And sorry to have been away so long. On top of the many wonderful Christmas initiatives of our Toronto Pauline Book & Media Centre and our community, I became sick and am really just getting back on my feet. My entries for a few more weeks might be a bit sporadic as I “catch up.”
While I was sick, I started to read a marvelous book that I may have mentioned earlier: Echoing Silence: Thomas Merton and the Vocation of Writing edited by Robert Inchausti. It’s a collection of excerpts from Merton’s articles, essays, letters, and books about writing. The selections are divided into several sections. My favorites are: Writing as a Spiritual Calling, The Christian Writer in the Modern World, On His Own Writing, and Advice to Writers. There are also sections on poetry and his comments on other writers.
From this collection, it became easy to trace the journey Merton made in relating to his writing. From the initial idea of giving up writing as a monk (I too thought I had to give up writing to become a religious sister), he joyfully obeys when his superior tells him to write, but he worries that writing may distract him from his vocation as a monk. In later years, he accepts that an essential part of his vocation as a monk is to write, although he struggles with the discipline, the unflinching honesty, and the “nakedness” before others that it requires. The last excerpts show a simple acceptance of the gift writing is as part of his sacred vocation to share what he has been given.
I found Merton’s journey amazing and inspiring, perhaps because I feel that I share many of its movements. I didn’t used to think often about how I “relate” to my writing, but lately I’ve been finding it helpful. When I only look at how much I complete, then I focus on quantity instead of the inner truth, harmony, or “resonance” of a piece, and my work loses the additional layering it needs.

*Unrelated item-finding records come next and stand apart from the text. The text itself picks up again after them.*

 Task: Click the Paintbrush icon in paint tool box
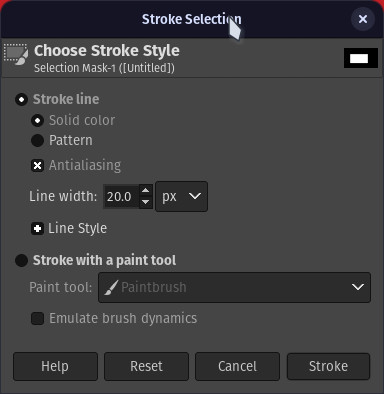point(111,287)
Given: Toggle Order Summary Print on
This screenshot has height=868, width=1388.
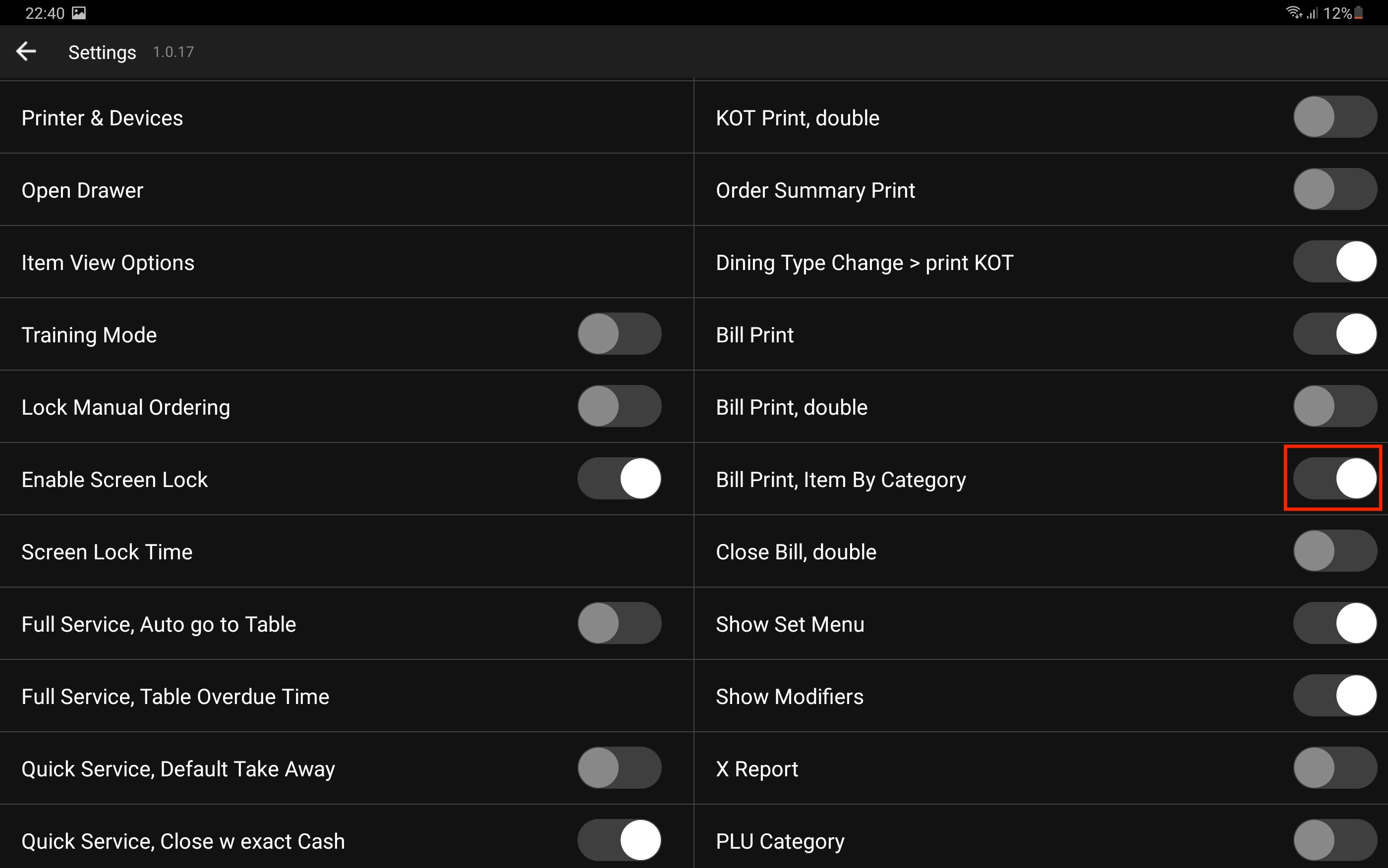Looking at the screenshot, I should point(1334,189).

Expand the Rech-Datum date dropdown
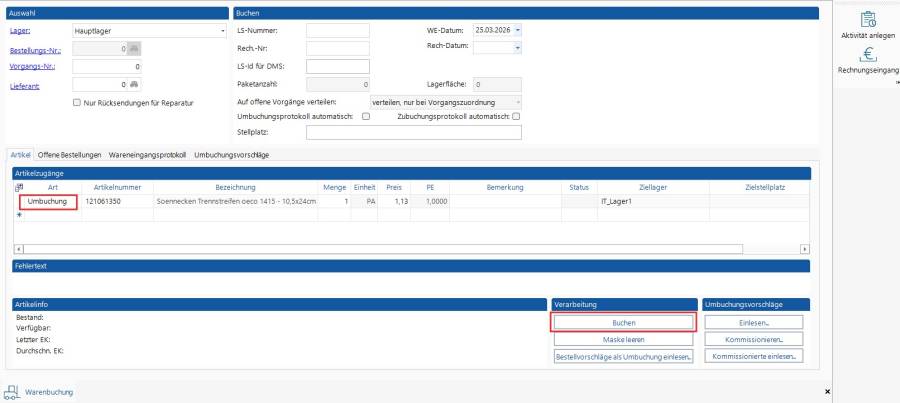518,47
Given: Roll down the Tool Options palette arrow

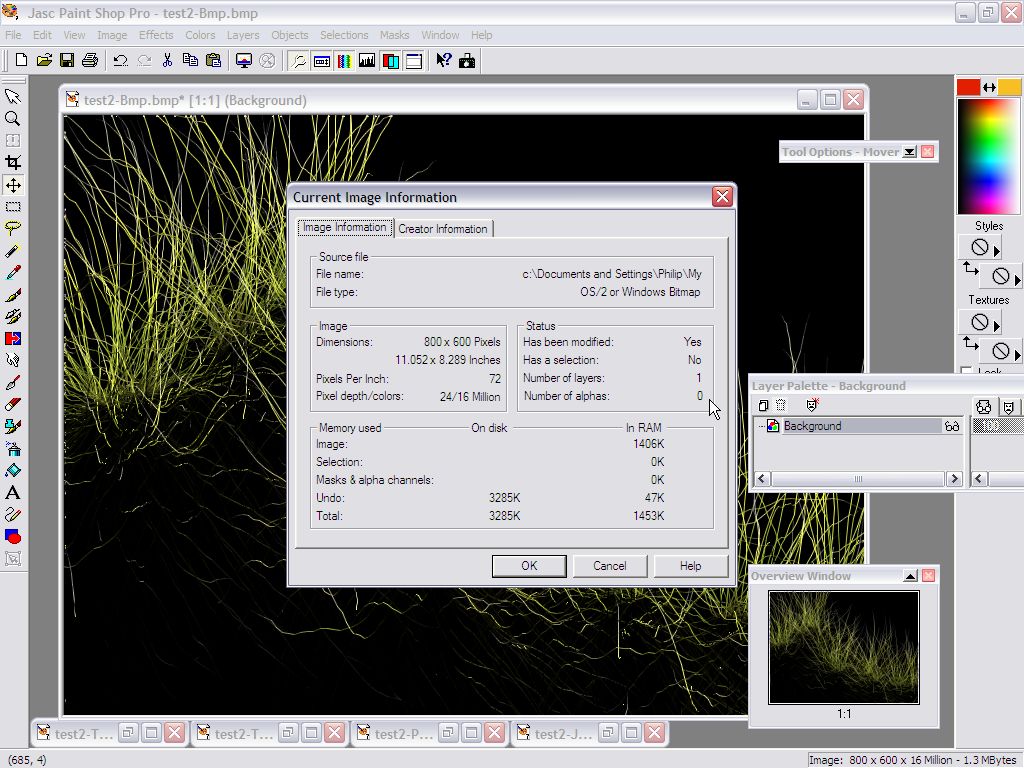Looking at the screenshot, I should coord(909,152).
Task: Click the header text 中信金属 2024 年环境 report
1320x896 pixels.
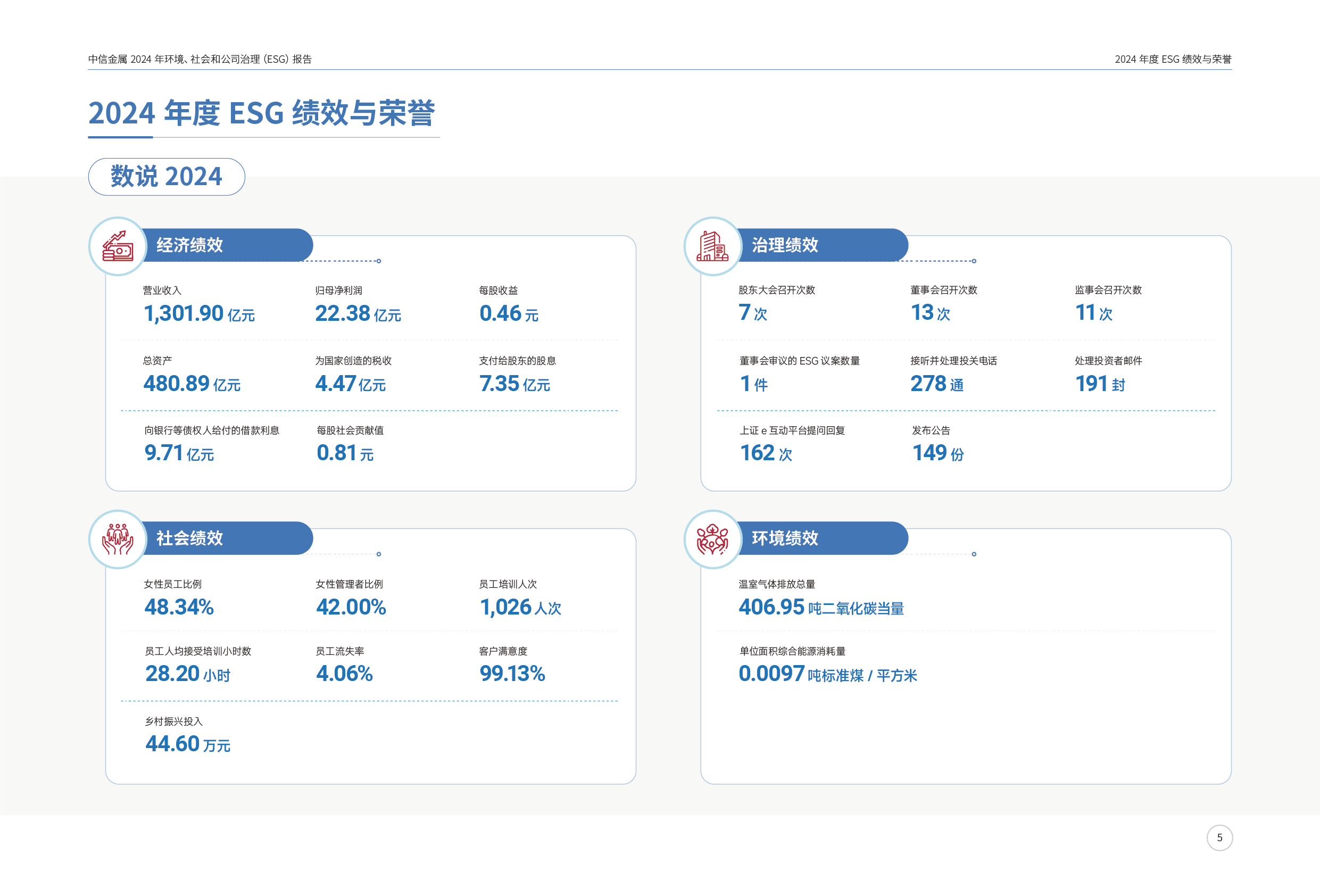Action: [200, 59]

As I slowly return to my writing projects, my feelings slide all over the place–guilt for neglecting them, an overeagerness to complete them, a fear that I have lost the vision for them, or that I will be unable to concentrate enough to complete them, hope that I will at some point become “creatively immersed” in a project and regain momentum and clarity. That’s why reading some of these thoughts of Merton are so helpful. To oversimplify (one must really read this book for oneself), Merton describes the vocation of the Christian artist as the service of telling the truth. To delve back in to my writing, I simply need to focus on the truth, on what needs to be said.